As I went about my work, I could hear the sounds of outrage from one of the knights. No doubt he thought I was too close to the Queen, but I hardly would be able to figure out what was wrong if I didn’t check her out myself. As I ran across the symptoms in my head, there were a few things that could be ailing her, all relatively easy to deal with, but those veins
 If those were an indicator of anything, she was right. She wouldn’t be alive for much longer. I would have to run tests. But this was not the moment for that.
“As your doctor, this is my first order. Have one of the knights carry you back to your room and do your best to sleep. I will have some things for you once you wake,” I said as I made my way to the desk in the room. I would have to gather a few things to at least increase her energy and general health before anything. And—
“I
 I don’t need to be carried. I can walk myself. And I just got up. If you have any tests to run, we can do them—” I turned and glared at her.
“No. There are bags under your eyes indicating you haven’t slept. You started wavering when I ran my initial diagnostics. And you are weak. A knight will carry you back to your room and you will go to sleep. Am I clear?” I crossed my arms and raised a brow, daring her to argue. And she certainly did try with her mouth gaping like a fish trying to figure out what to say. 
“Your Highness, I think it would be best to listen to Miss Mila,” one of the knights finally said as he walked over and knelt next to the queen’s side. Now that I got a better look at him, he was a handsome thing with light brown hair and honey yellow eyes. Still, as I took a closer look at him, he didn’t exactly seem human like the other knight. But that was more intuition than anything. Letting out a sigh, the queen then nodded.
“Thank you, Sir Nolan. I will be relying upon you. Then I shall see you at a later time, Miss Mila. If you have any requests, please direct them to the staff of the estate. I instructed them to take care of you.” With that, she was carried from the room and took her people with her. Collapsing upon the bed, I gave out a sigh. Well, at the very least, it wasn’t as bad as I thought it was going to be. Serving one person wouldn’t be that bad. 

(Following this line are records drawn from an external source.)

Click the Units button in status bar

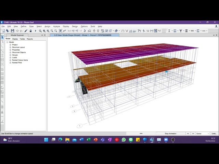click(x=214, y=134)
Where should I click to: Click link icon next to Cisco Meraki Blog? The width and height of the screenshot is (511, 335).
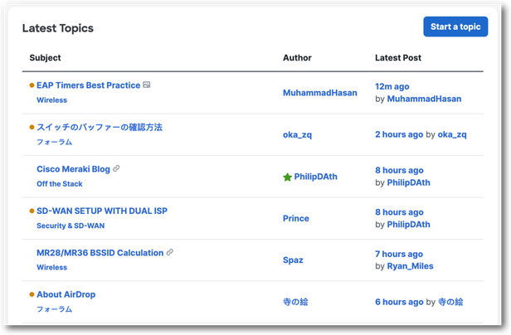117,168
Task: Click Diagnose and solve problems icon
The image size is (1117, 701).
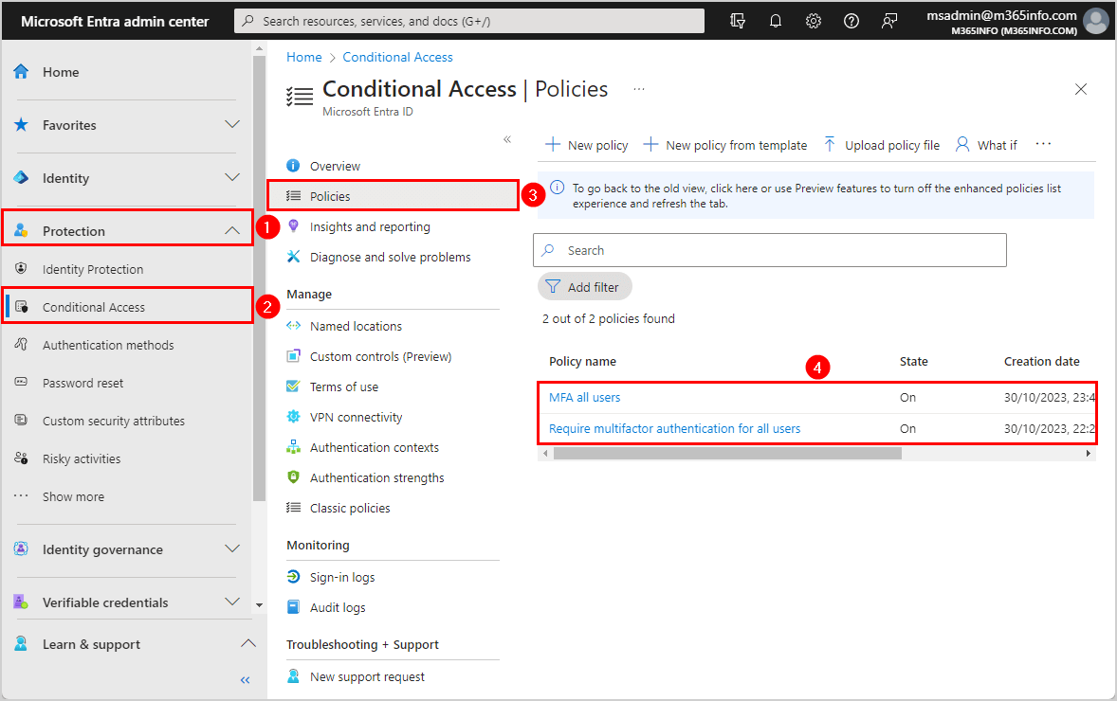Action: [295, 257]
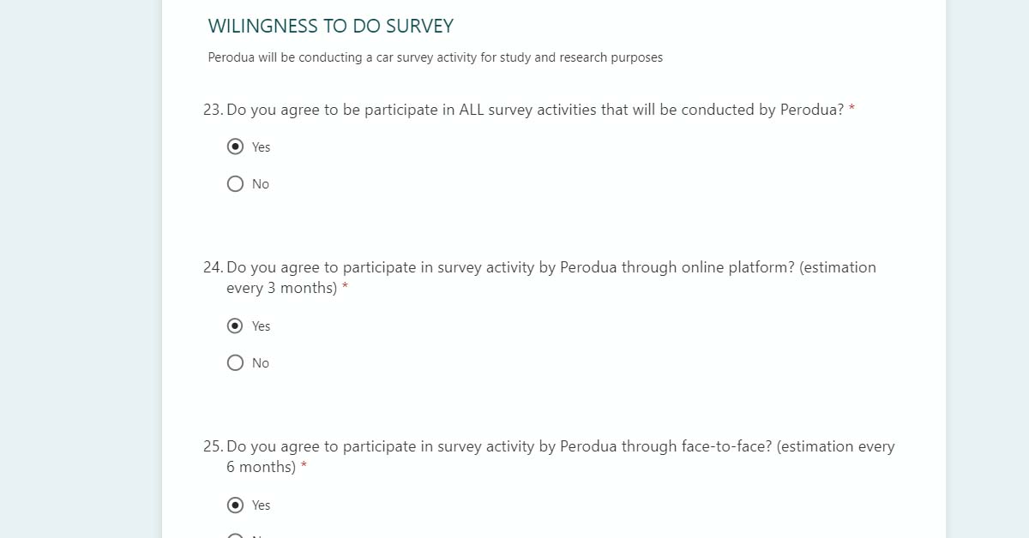The width and height of the screenshot is (1029, 538).
Task: Click the "Yes" label text under question 25
Action: coord(261,505)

Still, it was rather strange that she was in such a bad state despite being a queen of a powerful kingdom. While I did know that demons had the vitality to not require medical care, certainly there should have been some doctors within the kingdom. And if not, the Demon King could have requested some to come from the neighboring kingdoms. Surely the queen could have been treated by someone from the church. 
I hummed. On top of treating the queen, I would have to learn more about the world. I heavily underestimated how much I knew. I knew I was sheltered by my grandfather, but I didn’t realize it was that bad. Hmm
 Well, the queen did say the staff would be willing to help me. I suppose I had enough time before the potion wore off to meet with them.